TESTO ESTRATTO:
*****
E' FINITA L'ERA SHARON?

La situazione politica in Israele dopo il voto palestinese, a due mesi dalle elezioni politiche

di Leila Tavi

 

La democrazia è una fragile scommessa. Queste le parole con cui Angelo Panebianco esordisce nell’editoriale del Corriere della Sera del 28 gennaio. Nello stesso numero si trova un’interessante intervista a Paul Barman, scrittore e giornalista americano, membro del World Policy Institute e filosofo neoliberale, che commenta la vittoria di Hamas nei territori palestinesi con queste parole: “[…] per costruire una democrazia bisogna prima rendere democratica la gente, ossia vincere la battaglia delle idee, idee come la libertà e i diritti umani […] il presidente [George W. Bush] non possiede le doti intellettuali per comandare la battaglia delle idee. Sembra considerare la libertà come una bacchetta magica. Inoltre la sua condotta non è un modello di democrazia: si è alleato a dittatori, non ha prevenuto scandali come quello delle torture dei detenuti islamici”.

 

La politica interventista dell’amministrazione Bush jr. in Medio Oriente all’insegna del motto “freedom for oil” non ha funzionato e il risultato delle elezioni palestinesi ne è una chiara e ulteriore conferma, dopo Ahmadinejad in Iran, i fratelli musulmani in Egitto e ancor prima l’Algeria.

 

Nel lungo periodo anche in Iraq la nuova dirigenza sciita, arrivata al potere con il sostegno degli USA dopo il rovesciamento del regime di Saddam Hussein e le elezioni del 15 dicembre 2005,  potrebbe assumere posizioni avverse al governo statunitense e allacciare alleanze con gli ayatollah iraniani.

 

Il Medio Oriente non è l’Europa orientale. Non condividiamo la teoria di Paul Barman per cui gli Occidentali dovrebbero abbracciare la causa della democratizzazione del Medio Oriente così come hanno abbracciato quella dei paesi comunisti. Gli Americani dovrebbero una volta per tutte capire che, nonostante negli stati islamici autoritari ci siano correnti moderate e movimenti di emancipazione femminile, i filo-occidentali sono pochi. L’Occidente non sarà mai un modello culturale per gli Arabi.
*****
DATI DISPONIBILI:
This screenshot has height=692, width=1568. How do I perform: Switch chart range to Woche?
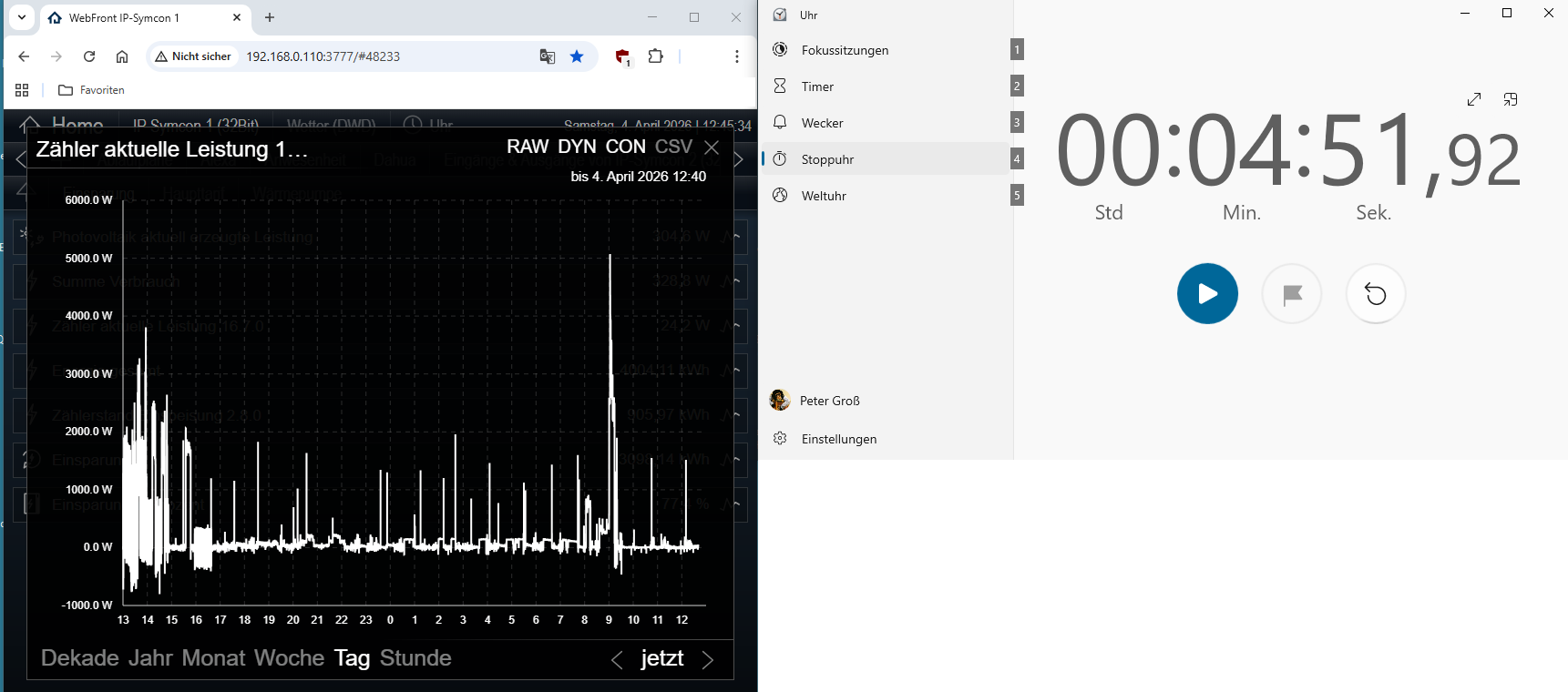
*****
Continua l'articolo sulla situazione politica in Israele dopo il voto palestinese, partendo subito dopo l'ultima frase riportata.

RISPOSTA:
Per i Palestinesi l’unico deprecabile modello occidentale trapiantato nei loro territori è Israele, in passato considerato un usurpatore. Lo stesso nome di Ariel Sharon richiama alla memoria degli Arabi il massacro di Sabra e Shatila, i due campi profughi in Libano, in cui tra il 16 e il 18 settembre 1982, sotto gli occhi dei soldati israeliani inermi, circa 2.000 palestinesi vengono massacrati e uccisi da milizie cristiane. I Palestinesi considerano Sharon indiretto responsabile del massacro. Una commissione d’inchiesta in Israele, la commissione Kahane, indaga sui fatti e Sharon è costretto a dimettersi da Ministro della difesa.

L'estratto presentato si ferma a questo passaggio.